Beyond the complete refurbishment of the bakery’s masonry, the team will also be cleaning, rebuilding and replacing damaged areas and sandstone lintels.
The work should be finished by spring, he said.
“It’s going fairly quickly, without too many surprises,” Crist said.
Other work to come includes installing period-correct double-hung windows and five-panel doors.
Some of the pieces to be installed are authentic, Crist noted. Original doors to the building were found in someone’s garden shed in the neighborhood, and some of the bakery’s old windows were found in a nearby garage.
Another set of original, oversized doors were found in the crawl space of the bakery, underneath a raised floor that was installed after the bakery became a home.
“Things will continue to happen fairly rapidly now. We’ll get our order for windows and start getting those installed,” Crist said.
The area next to the building will be turned into a parking lot, and interior work will move to the rafters.
Port Madison Wood Floors is donating all of the materials for a new hardwood floor for the bakery’s main room, Crist said.
The restoration plan also involves plumbing and electrical work, and the installation of a new restroom, kitchen, and heating and lighting systems, as well as landscaping.

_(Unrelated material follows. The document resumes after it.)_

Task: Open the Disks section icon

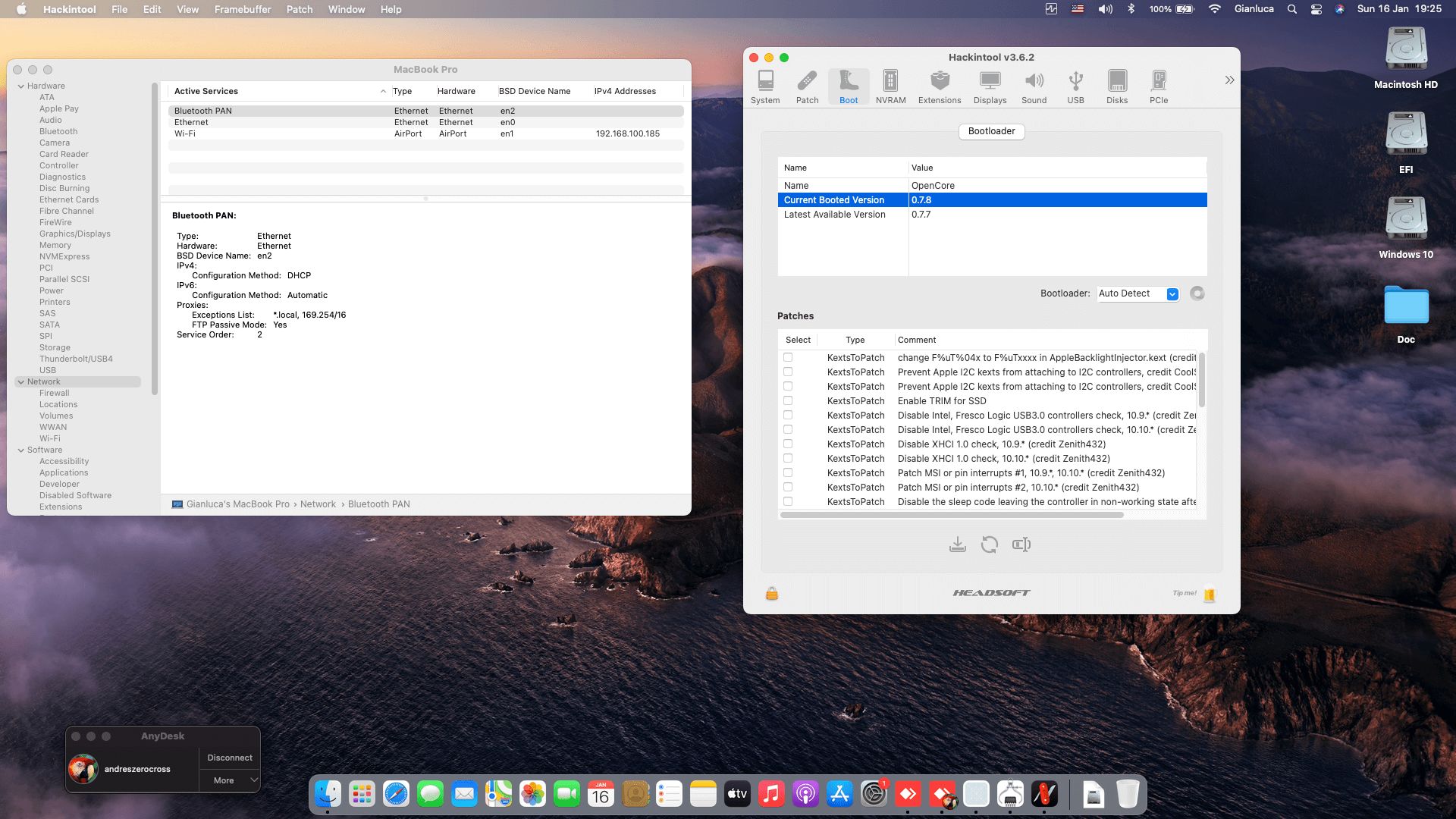Action: (x=1116, y=86)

Once the renovation project is complete, the building will serve as a community center — something the south end has never had.
While other areas of Bainbridge have had historical halls — Seabold Hall, Island Center, and Camp Yeomalt near Winslow, “the south end has never had its own,” Crist said. “And so filling that void, filling that need, has been a primary goal of this project.”
Kitsap County (Fort Ward) Sewer District No. 7 bought the bakery building with a community hall project in mind.
But it’s taken the support of Bainbridge to bring it into reality.
“We should really thank the community for sticking with us this long and getting us this far,” Crist said. “When we started talking about this in 2014/2015, it was kind of a concept, an idea, and a dream.
“It took faith for people to buy into this, and buy into the idea and send money our way. But the community has been extraordinarily supportive, and now we’re at the point where we’re close to rewarding their faith with a new community building that everyone’s going to enjoy.”
With the restoration project in full swing, the Friends of Fort Ward are making their final fundraising push for contributions through the One Call for All campaign.
“This is part of our architectural heritage and it’s part of our military heritage. It’s part of our community heritage,” Crist said. “And we’re able to observe it and restore it and give it another hundred years.”